## [EXTRACTED RECORDS]
-=-=-

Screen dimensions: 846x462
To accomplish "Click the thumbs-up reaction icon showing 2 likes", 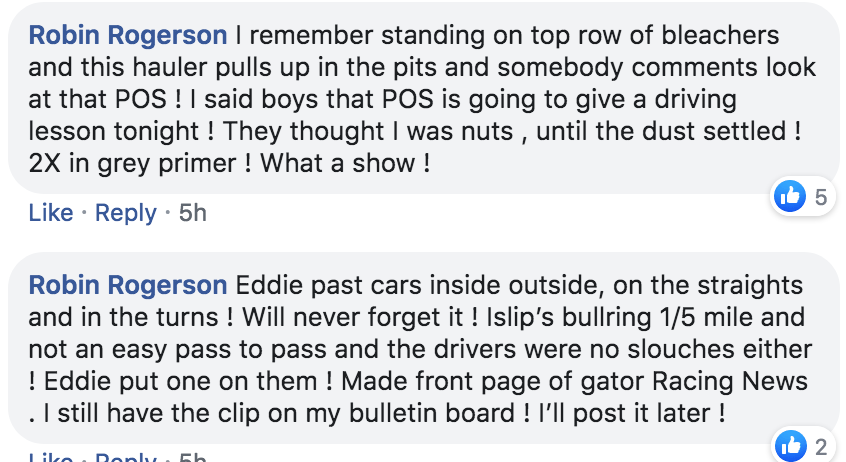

-=-=-

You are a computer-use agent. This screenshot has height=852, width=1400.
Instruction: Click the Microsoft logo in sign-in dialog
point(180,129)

-=-=-

## [WORK TO COMPLETE]
Reproduce the records above word for word, from the line with "Screen dimensions: 846x462" up to and including the line with "the thumbs-up reaction". Omit the pictures.

## [CORRECT RESULT]
Screen dimensions: 846x462
To accomplish "Click the thumbs-up reaction icon showing 2 likes", 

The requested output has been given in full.